Aboi appreciates the opportunity to study in a pluralistic environment and learn alongside students of different faith traditions. However, he believes that conversations about religious and spiritual differences are still not happening deeply enough at HDS.

“My absolute truths have not been challenged,” he says, but he wishes that they would. “I believe that I am being trained here to be able to impact the real world. But in some ways, it is like I am insulated from the real world because in the real world, you don’t just bring your similarities, you also bring your differences. And the differences are what really matter in the real world because those are the things that could either decide peaceful coexistence or conflict.”

Aboi recognizes that having these conversations requires sensitivity and respect. He envisions the creation of “Why” discussion forums, where students could come together to share why they believe what they believe, and have space to ask one another questions. Aboi wonders what it would be like to discuss evangelicalism in this type of context.
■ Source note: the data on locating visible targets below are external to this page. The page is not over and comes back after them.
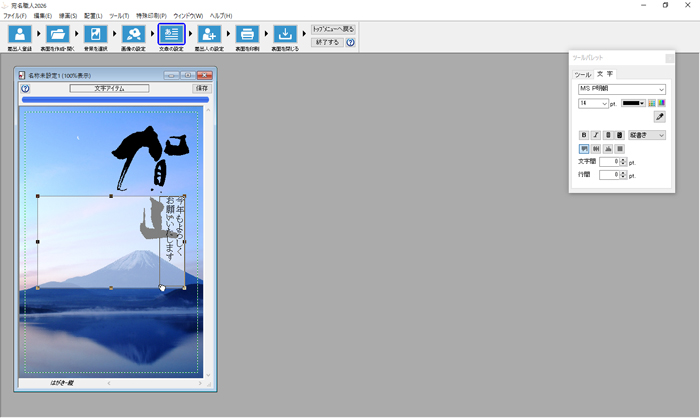
Task: Click the 裏面を印刷 print icon
Action: (247, 34)
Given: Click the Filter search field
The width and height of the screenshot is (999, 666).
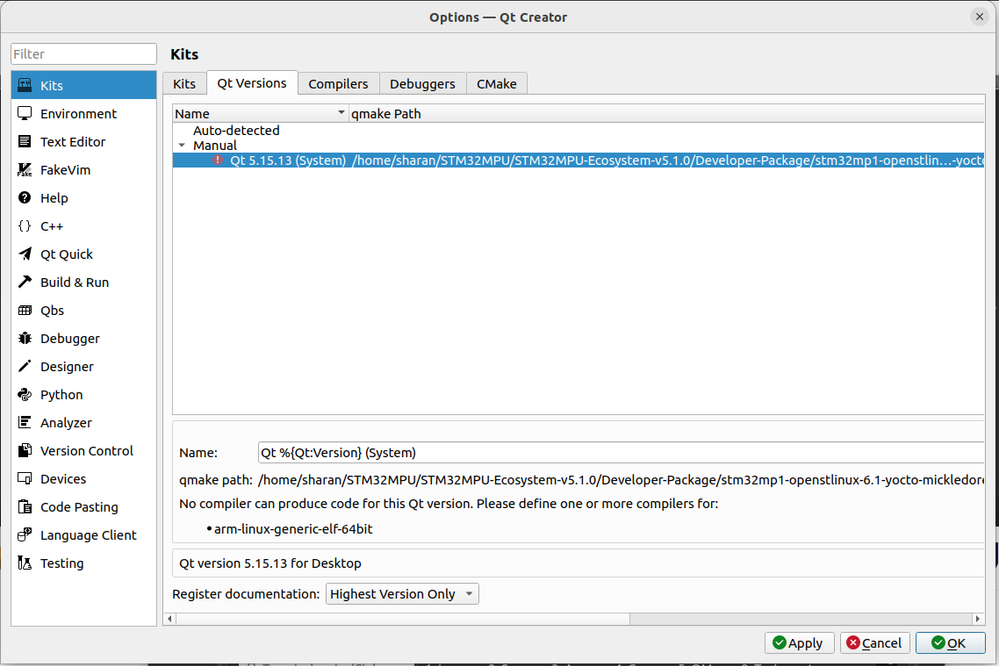Looking at the screenshot, I should coord(84,54).
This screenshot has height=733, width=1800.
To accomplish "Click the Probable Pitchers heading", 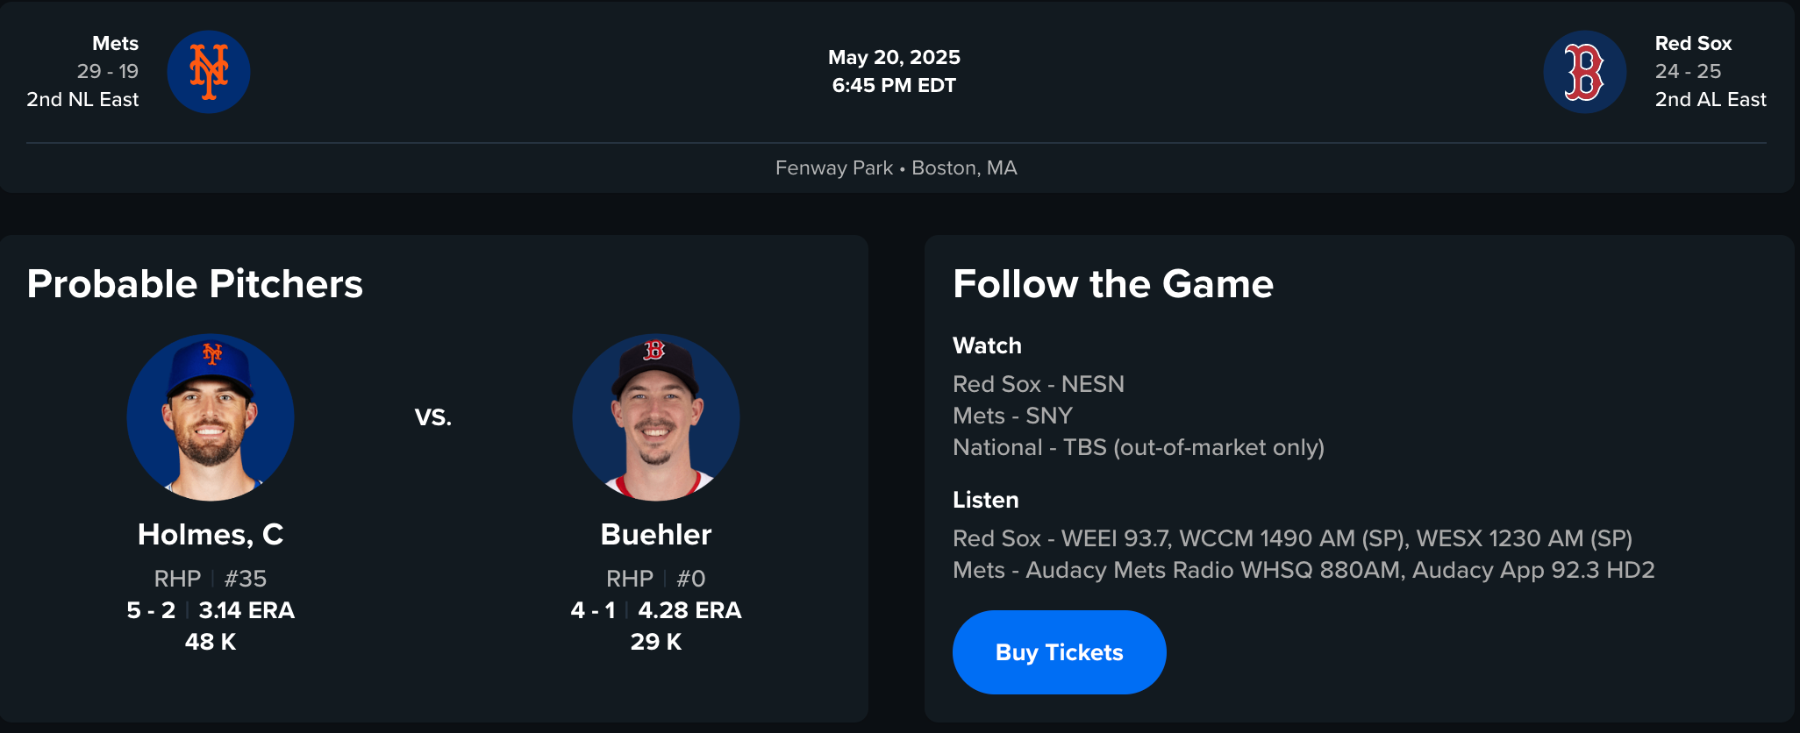I will [x=195, y=284].
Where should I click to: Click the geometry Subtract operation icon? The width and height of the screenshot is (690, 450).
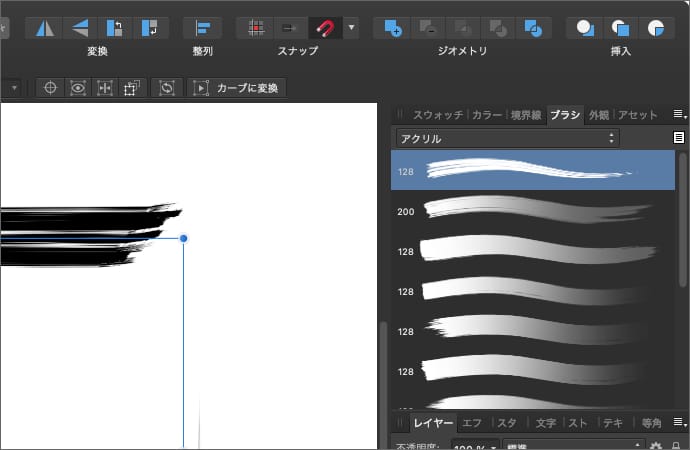[427, 28]
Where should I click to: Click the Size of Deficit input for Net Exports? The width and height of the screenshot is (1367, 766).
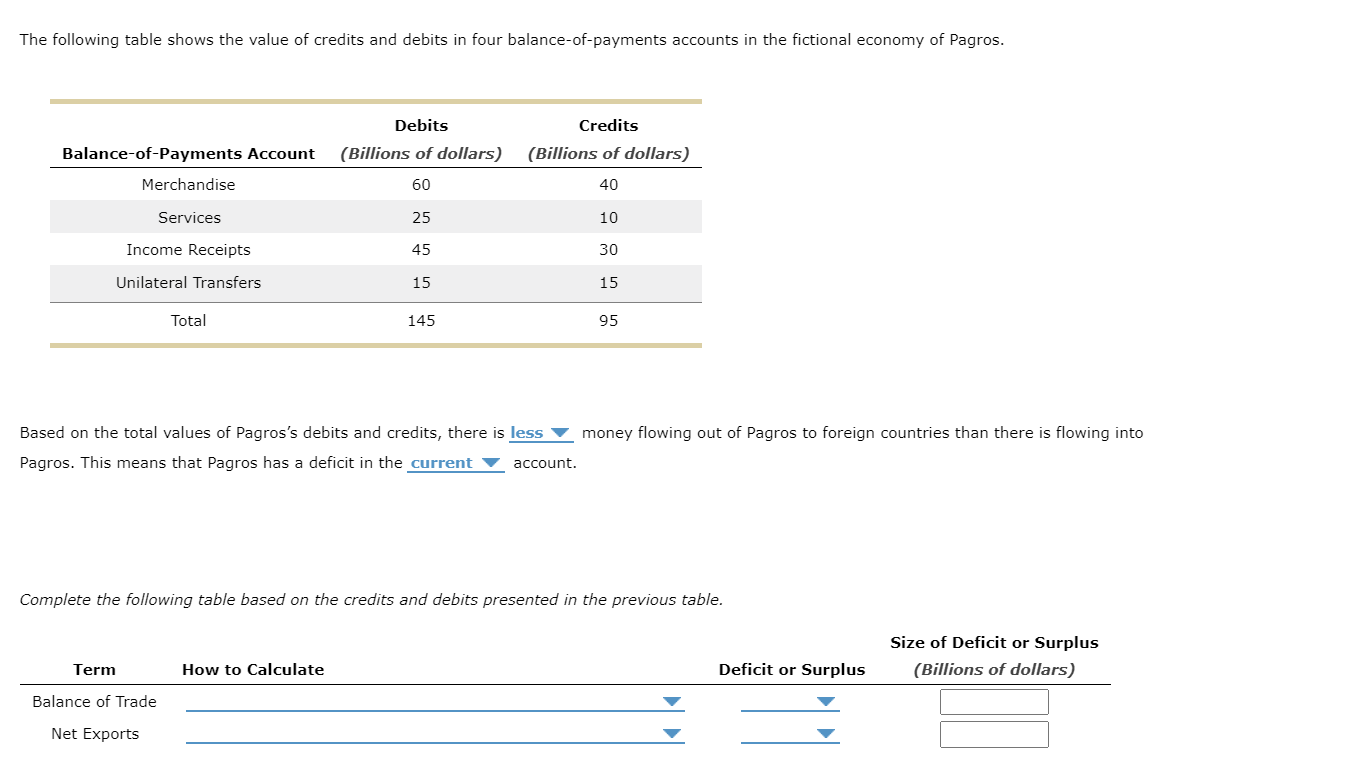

Aboi lives with a sense of urgency. He’s witnessed religious and ethnic conflicts. Those experiences now motivate him to work for peace. He also holds onto memories of his childhood in Ungwan Yelwa in Kaduna State, where he had Muslim and Christian neighbors. Unlike many Christians from his region, Aboi also had Muslim relatives.

“We celebrated Christmas with them and Ramadan and other Islamic festivals alongside, but things changed and the communities became segregated. The rhetoric of ‘us’ versus ‘them’ was created,” he explains.

When he returns to Nigeria, Aboi hopes to return to teaching, but this time to an academic setting where he can mentor students of different faiths.

“What I’ve learned here based on my classwork and my interaction with diversity at HDS could be translated and then transmitted to students as well in the Nigerian context, so that we will be able to live peacefully.”

He elaborates, “The opportunity to interact in and outside of classroom with people from different nationalities, race, and religious backgrounds at HDS made me more accepting of difference. And I believe that accepting and celebrating our differences is what makes our common humanity beautiful.”

In addition to working with students from different religious traditions, he also hopes to continue to serve his Christian community as a pastor and encourage them to build peace. He recognizes his own ability to impact this community, and believes that he can help dismantle the structural and ideological obstacles to peace.